Dell verabschiedet sich von Android: In Zukunft nur noch Windows-Geräte

Dell verabschiedet sich von Android: In Zukunft nur noch Windows-Geräte

Dell wird künftig keine weiteren Tablets mit dem Android-Betriebssystem herstellen. Das Aus für die Venue-Reihe hat auch konkrete Gründe. Aber was müssen Besitzer Android-basierter Dell-Geräte beachten?

Das Aus

Ende 2012 kündigte Dell an, in Zukunft keine Android-Smartphones mehr zu produzieren, die bis dahin unter dem Namen Venue veröffentlicht wurden. Dennoch versuchte man sich weiterhin an Tablets unter diesem Label und mit dem mobilen Google-Betriebssystem. Das Dell Venue 8 7840 beispielsweise erhielt 2015 sehr viel Lob, gut verkauft scheint es sich allerdings nicht zu haben. Denn von offizieller Seite heißt es, dass die Venue-Reihe jetzt komplett eingestellt wird und man keinerlei Android-Devices mehr anbieten möchte. Schuld seien die geringen Margen und der ausbleibende Erfolg in diesem Sektor – vielleicht auch aufgrund der starken Konkurrenz durch andere Firmen wie Samsung oder diverse Anbieter im Niedrigpreissegment.

Mehr Erfolg mit Windows? (Foto: Dell)
Mehr Erfolg mit Windows? (Foto: Dell)

Für Dell ist klar: 2-in-1-Geräte mit Windows 10 laufen sehr viel besser, auf diesem Bereich möchte man sich nun konzentrieren.

Wie geht es weiter?

Solltet ihr ein Android-Tablet von Dell besitzen, erhaltet ihr unverändert die gesetzlich gültigen oder erworbenen Garantie- und Service-Leistungen. Allerdings sind keine System-Updates mehr geplant, mit Aktualisierungen auf neueste Android-Versionen sollte niemand rechnen. Das ist gerade für besagtes Dell Venue 8 schon ärgerlich, ist dieses doch technisch nach wie vor gut ausgestattet.

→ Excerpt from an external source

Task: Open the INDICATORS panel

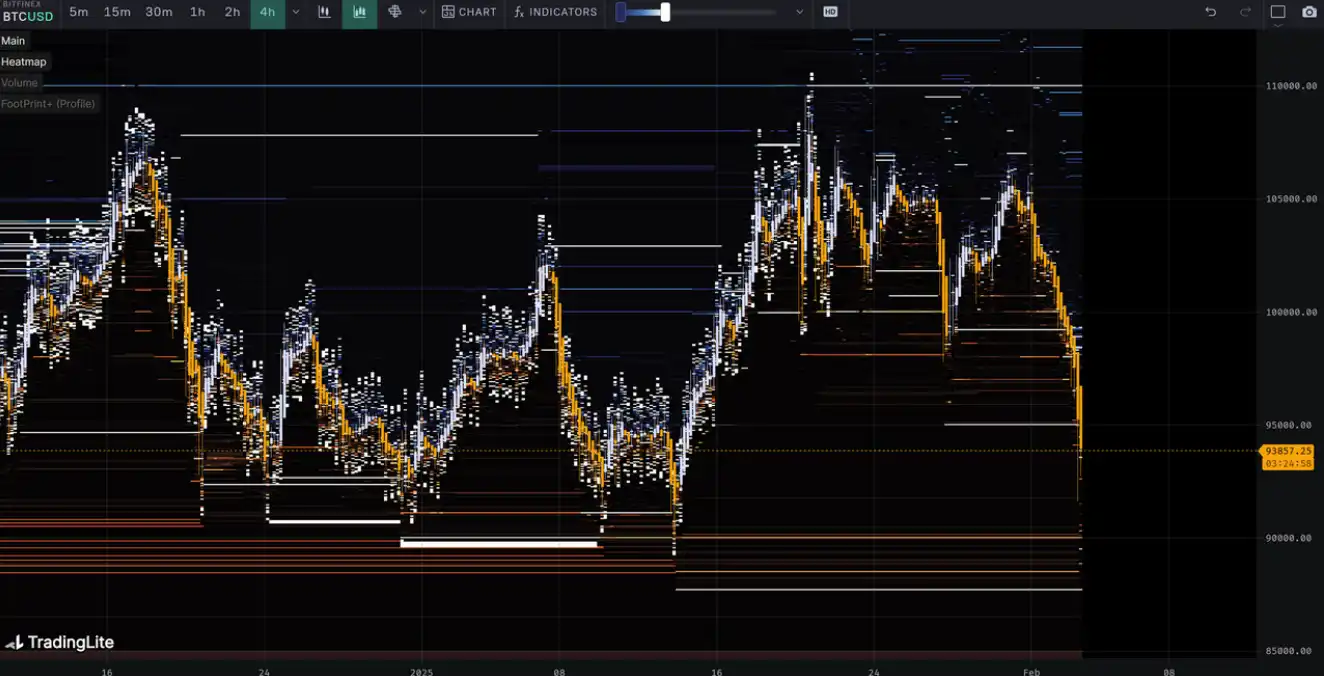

Dell verkauft ab sofort keine Android-Tablets mehr, auch der Wyse Cloud Connect-Stick mit Android ist aus dem Sortiment verschwunden. Ob man beim Konzern in einigen Jahren wieder umdenken wird? Das ist sicherlich auch vom Firmenerfolg und der Entwicklung im Windows-Sektor abhängig. Letztlich ist der Abwärtstrend bei Tablets (mit Android) auch nichts Neues, weitere Hersteller dürften in den kommenden Monaten folgen oder ihr Angebot mehr in Richtung 2-1-PCs anpassen.